TASK ITEM
Please explain, from the text below about pregnancy after loss, why the writer is tempted not to learn the baby's gender this time. Answer in one to three sentences.

TEXT SEGMENT
------------------------

This time around, I've been tempted to not know.  That's because I want this pregnancy to be as different as it can be.  Also, and mostly, because I want a living daughter so very badly.  I hear this is normal when pregnant after loss, to desperately want the same gender as the child you lost.  And I've gone on and on about how I convinced myself in those first 19 weeks that Lydia was a boy, but only because I wanted a girl so much.  How I was so shocked, so happy to have the opportunity to raise a daughter.  How her nursery still holds enough clothes to outfit her until she turned two or three.

The thing is, I'm grieving that I didn't get to take home the daughter that I was promised for 15 weeks.  That this mother/daughter relationship doesn't look at all the way it was supposed to.  That those clothes sit there untouched.  I'm grieving Lydie.  And I'm grieving the loss of the relationship I was supposed to have with Lydie.

------------------------

RECORDS SHOWN
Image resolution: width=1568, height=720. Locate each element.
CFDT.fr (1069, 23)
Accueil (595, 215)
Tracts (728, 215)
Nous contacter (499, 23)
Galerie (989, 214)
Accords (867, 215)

------------------------

RESPONSE TO THIS EXERCISE
The writer wants this pregnancy to be as different as possible from the last one. Mostly, the writer wants a living daughter so very badly.